Balancing your finances was previously a paper affair with trips to your local branch a necessity.  Nowadays technology has made banking available 24/7.  With Christmas just gone and the summer sales upon us, there are many retailers out there vying for your hard earned money.  How do you manage it all.  Many still use good old pen and paper to make a list and carry it with them.  But we all have carry our smartphones on us, so why not take advantage of this. Below we’ve listed apps that some of our staff use and apps that we’ve found that we think could be useful.

Chronicle – iOS $4.99 & Mac $14.99 – this is a great app for just keeping track of your bills. It will require some time to first set it up with your regular bills, their details and usual occurrence rates, but they’ll give you reminders for when they’re due and you can look back to track your spend for each month, quarter and year.  It will also sync the details between your iOS device and your Apple iMac computer so you can check on what’s due wherever you happen to be.  It means you’ll never have to worry about missing a bill.

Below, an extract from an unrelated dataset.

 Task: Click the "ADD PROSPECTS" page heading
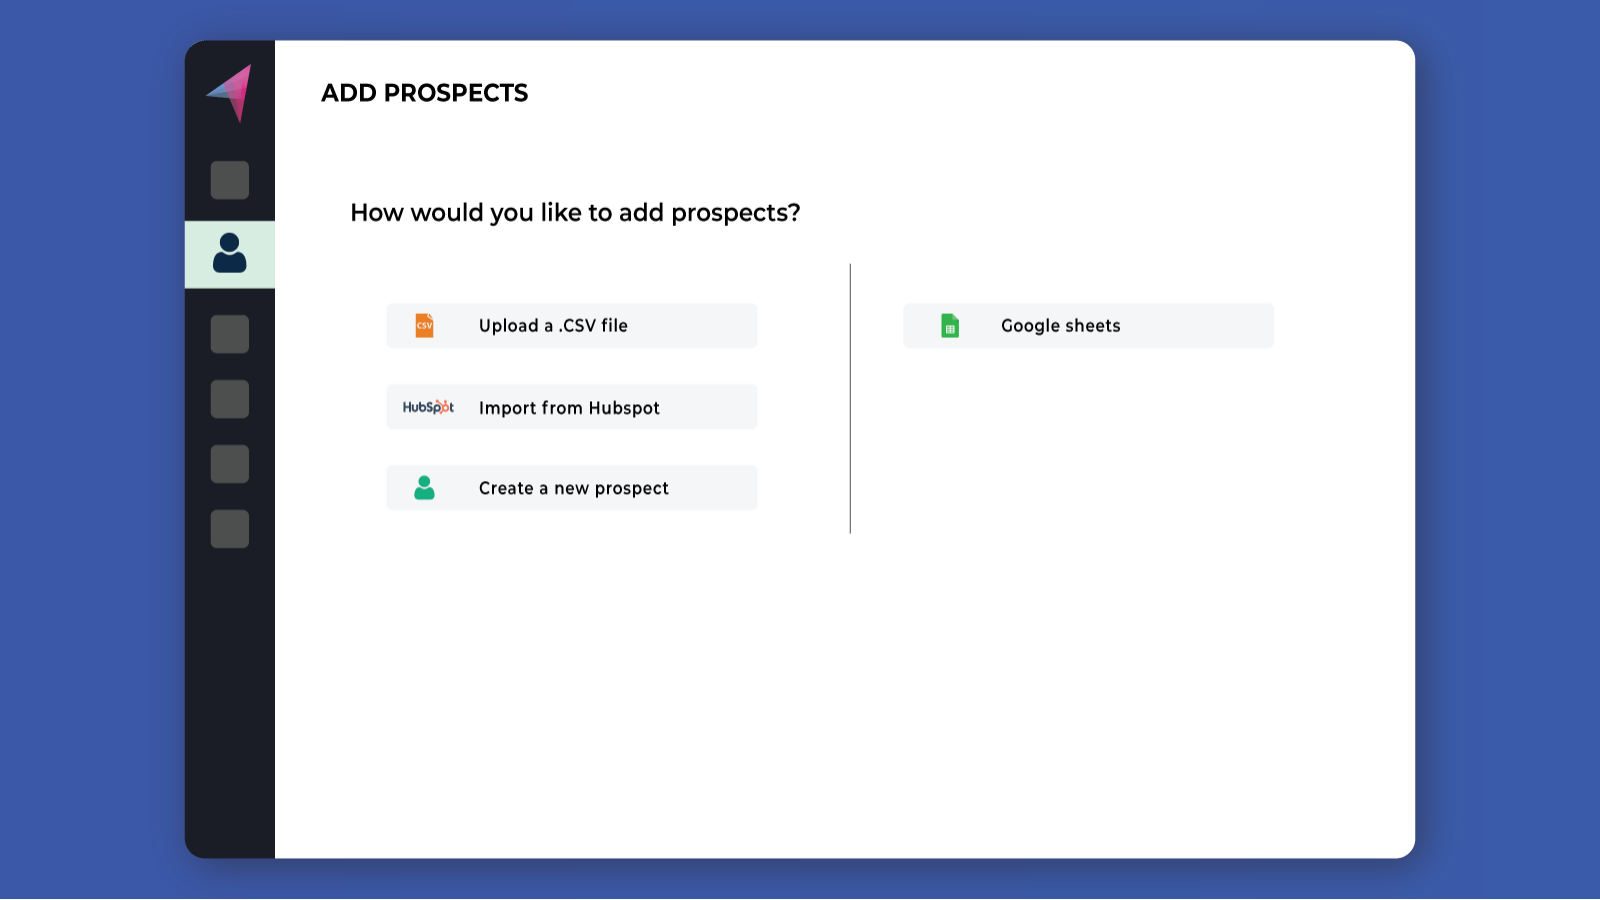[x=424, y=93]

Pocketbook – FREE iOS & Android – Highly recommended app by many different groups including Business Insider, CNET and Choice magazine.  Everything organised into categories for your daily spend, bills and banking transactions, this app will keep you on track for day to day expenses and how you’re tracking toward your savings goals.  It will send you notifications for bills, encouragement on your saving efforts and gives you a ‘safely spend’ amount so you can grab that coffee on the go without worrying it’s eating into your savings or bill money.

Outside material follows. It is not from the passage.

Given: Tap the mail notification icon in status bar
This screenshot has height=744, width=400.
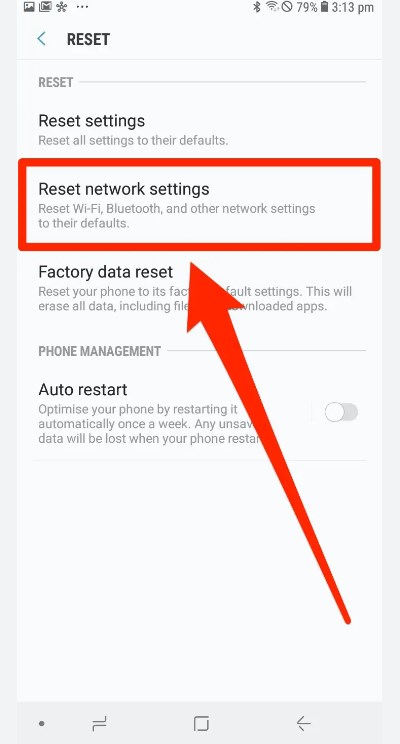Looking at the screenshot, I should point(45,7).
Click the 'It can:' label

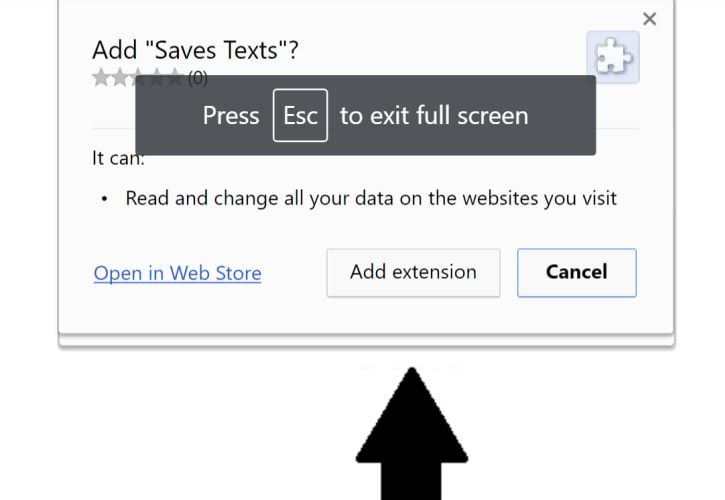(x=118, y=158)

Home Budget – Windows, Mac, iOS $4.99, Android $6.49, Amazon $5.99 – this is another whole finance solution.  It has apps for everything and will sync between multiple different devices, so you’ll always be updated, especially if there’s more than one person doing the finances. Once you’ve added your account information it will update the app details when you make a payment for a bill, grab the shopping or lunch with friends.  Add your bill details and never miss another bill as you’ll always know when they’re due.  If you really want to get your finances in tip top shape, this app will give you the opportunity to create reports to get a better understanding of how you’re tracking toward your savings goals or if you’re paying too much for that electricity bill.

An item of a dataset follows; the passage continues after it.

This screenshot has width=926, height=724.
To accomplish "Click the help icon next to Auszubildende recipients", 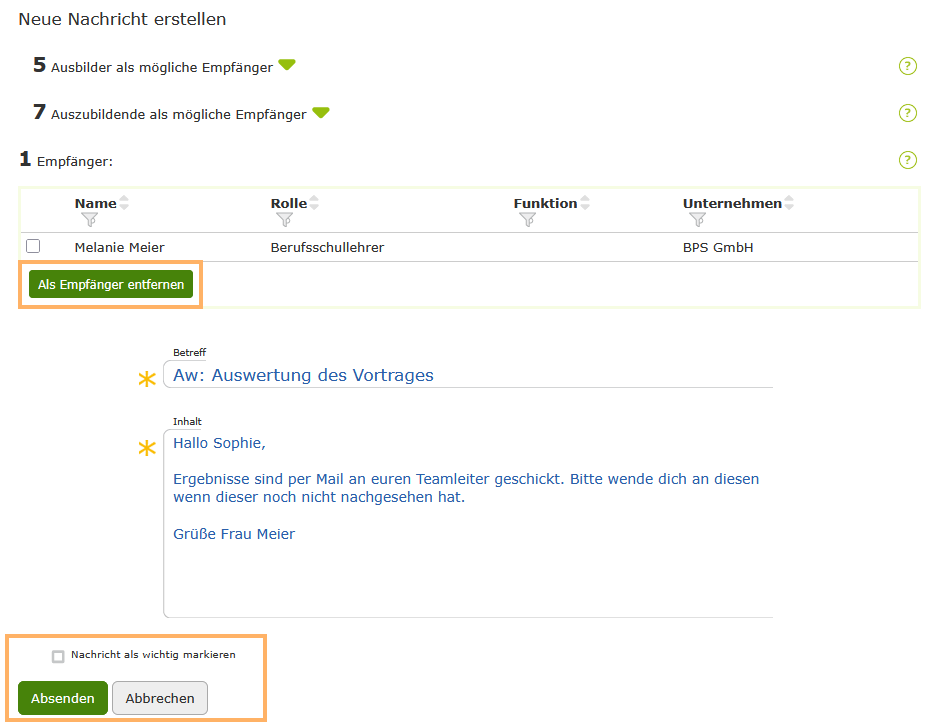I will 907,112.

There are many, many more apps to help you control your spending, pay your bills and track your savings goals available to download.  If the above apps are too involved for your liking or you’ve already got a system that works then we’ve listed some of the current (Australian) bank owned apps you can download from your specific app stores.  These apps are designed to give you a quick overview of your account balances, transfer funds between your accounts or externally, pay bills or contact someone from the institution for help with your banking needs.  They are a quick way to keep up to date while you’re on the go.  These apps use strict logins that require set up in conjunction with your banking institution so that your data is kept safe.  Some of the following apps may also make a version of their apps for wearable devices like the Samsung Gear or Apple Watch.


Many banks have now developed their own specific apps for their customers to gain easy access to their accounts on the go.

CommBank – iOS & Android –

ANZ GoMoney – iOS & Android –

NAB –  iOS, Android & Windows Phone Store –

Bendigo Bank – iOS & Android –

You can also try People’s Choice (iOS & Android) and Westpac Mobile Banking  (iOS, Android & Windows Phone Store)

However you maintain your finances I hope we’ve shown you some new, interesting or convenient ways to keep track of your hard earned dollars and maybe you’ve got something you use that you could share with others.